The Standing Commission on Vaccination (STIKO) has generally come out in favor of Corona vaccinations for pregnant and breastfeeding women. "After detailed consultation and evaluation of the available evidence," the STIKO recommends vaccination for pregnant women from the second trimester of pregnancy and for breastfeeding women with two doses of an mRNA vaccine, the Robert Koch Institute (RKI) announced Friday. The draft decision of the recommendation must now still in a so-called comment procedure with the federal states and involved professionals, is therefore not yet a final recommendation.
In the previously valid vaccination recommendation, the STIKO did not advocate general vaccination during pregnancy. Random vaccinations of pregnant women, for example, if they did not yet know they were expecting a baby, were, however, "not an indication for termination of pregnancy," it said.

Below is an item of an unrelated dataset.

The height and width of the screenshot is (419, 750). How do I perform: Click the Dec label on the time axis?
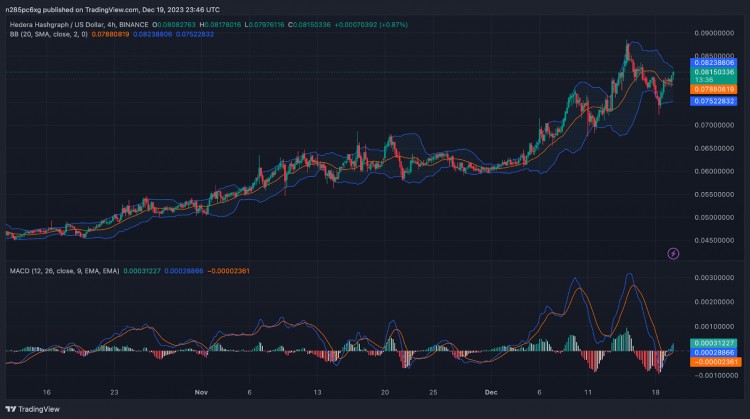[491, 394]
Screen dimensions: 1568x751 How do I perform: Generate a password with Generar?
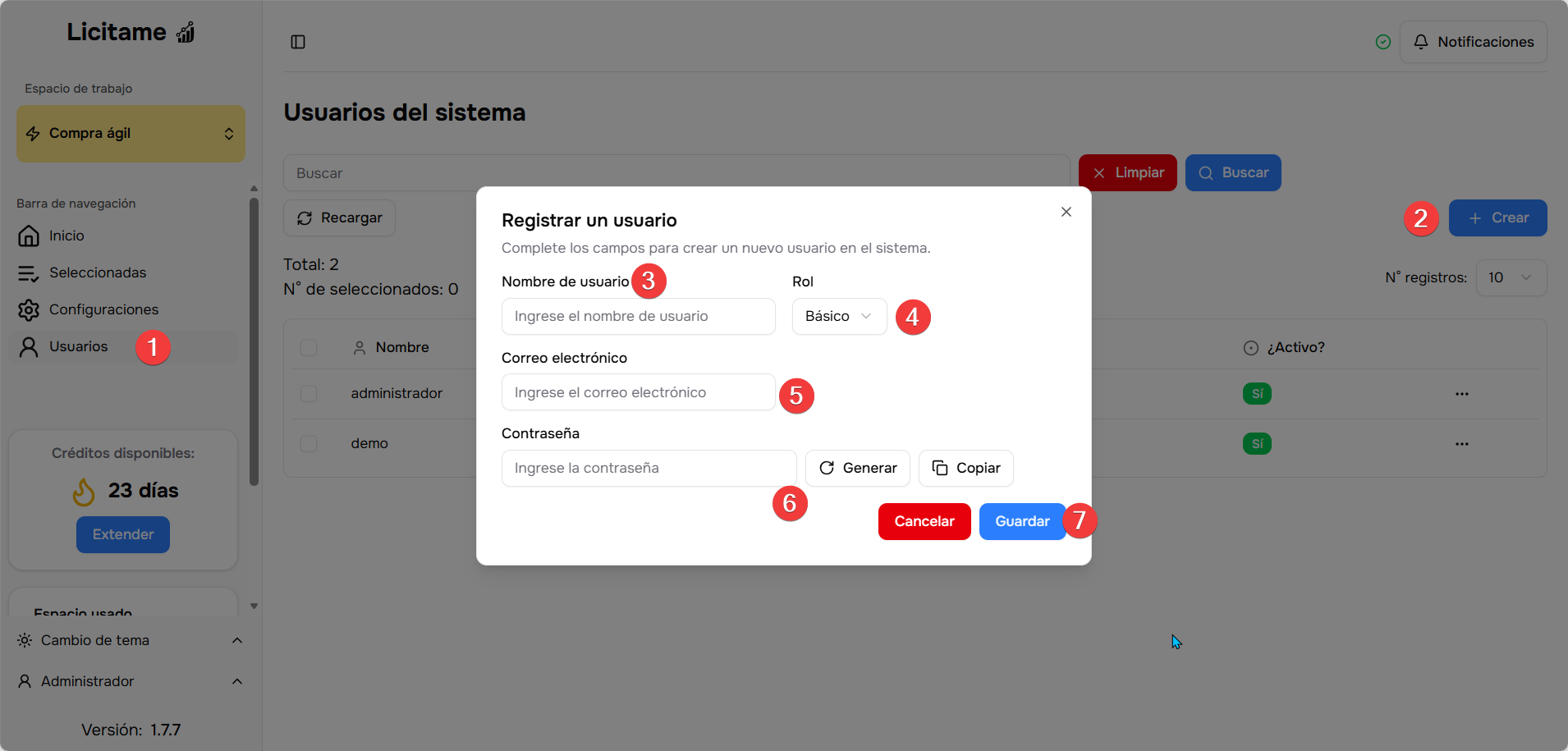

Federal Health Minister Jens Spahn (CDU) said, "Pregnant and breastfeeding women now also have a clear recommendation for vaccination. After many months with many unanswered questions, this now finally means scientifically based certainty." He made an urgent appeal to pregnant and breastfeeding women: "Ask your doctor. Get vaccinated. You will protect yourself and your child."
Physicians have also been able to vaccinate pregnant women, but the STIKO recommendation previously only included pregnant women with pre-existing conditions and a resulting high risk of severe corona disease or with an increased risk of infection due to their circumstances.
The STIKO is an independent body. It develops vaccination recommendations, looking at the benefits for the individual and the population as a whole. The experts evaluate international data and studies for this purpose. The recommendations are considered the medical standard, according to the Stiko website.
Meanwhile, it was revealed that about a quarter of adolescents 12 to 17 years old are now fully vaccinated. At least one vaccination has been given to 35.9 percent in this age group. That's according to figures released Friday (as of 10:03 a.m.) by the federal health ministry. "The recommended vaccination protects at any age," wrote Federal Health Minister Jens Spahn (CDU) on Twitter. Across the population, 61.9 percent or about 51.47 million people had full vaccination protection so far. At least one vaccination received 66.3 percent or about 55.14 million inhabitants.
Bremen still has the highest rate of fully vaccinated people (72.2 percent), followed by Saarland (68.5 percent) and Schleswig-Holstein (66.6 percent). Four German states have rates well below 60 percent in some cases: Saxony brought up the rear with 52.8 percent, followed by Brandenburg (56.4 percent), Thuringia (56.8 percent) and Saxony-Anhalt (58.9 percent).